I never wanted to be a mom, actually. Girlfriend? Yes. Wife someday? Absolutely. But mom? No thanks.
“Adulting” for myself is tough enough; why would I want to be responsible for another miniature human being?
Then I met a guy. I became the girlfriend, the fiance, and now, in exactly a week from today (!!!), I’ll be the wife.
But one little thing threw a wrench into my anti-mom plan. Two little things, actually. My almost-husband already has kids.
At the time, that was almost enough to scare me away. Because if this relationship worked out (which it did), theoretically it would lead to marriage (which it has). And that trajectory would land me squarely in a category that’s possibly even more terrifying than “Mom” — a category that’s been stereotyped and villainized in fairy tales for … forever.
Or as the stories phrase it, “The Evil Stepmother.”
If there’s anything I wanted less than being a mom, it was being the bad guy in a Disney movie.

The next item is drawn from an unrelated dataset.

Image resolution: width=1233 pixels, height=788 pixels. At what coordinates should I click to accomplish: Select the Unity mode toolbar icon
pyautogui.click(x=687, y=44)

Not only would it mean taking on responsibility for two little people, but also not taking on the role that society expected me to fall into, at least according to the fairy tales — and my own prejudices, too. I remember years ago I was teaching a skiing class, and a kid mentioned his stepmom was going to pick him up; I automatically didn’t like the woman, because I assumed she was a horrible person.
Because she was a stepmom.
If I was now going to be one, what would that say about me?
Then I met the kids. His son was 8, his daughter was 4. And, rather unexpectedly, I learned something: kids can actually be kind of awesome.
Now, his son is 10, and his daughter is 6. And in the past two years, I learned something else: stepmoms don’t have to be evil.
In fact, we can be kind of awesome, too. And what amazes me, is that the kids see that. I know I’m not officially their stepmom yet, but they both have already accepted me as such, and they tell me so. Often.
Like this past weekend. Apparently both of them, independently of each other, asked their dad the same thing: to give me a Mother’s Day present.
We don’t have them with us on Mother’s Day itself, so last Sunday morning, my fiance and both kids paraded into the bedroom, where I was slowly waking up, and handed me a glorious little terrarium, filled with my favorite things — a cat, ice cream, even a hobbit door!
My almost-stepson gave me a hug, and his sister said, “I’m so glad you’re gonna be my stepmom.”
I almost cried. I don’t deserve this. After all, I never wanted to be a mom. I was terrified I’d screw it up.
But stepmom? Stereotypes and self-doubt aside, maybe, just maybe, this is something I can pull off.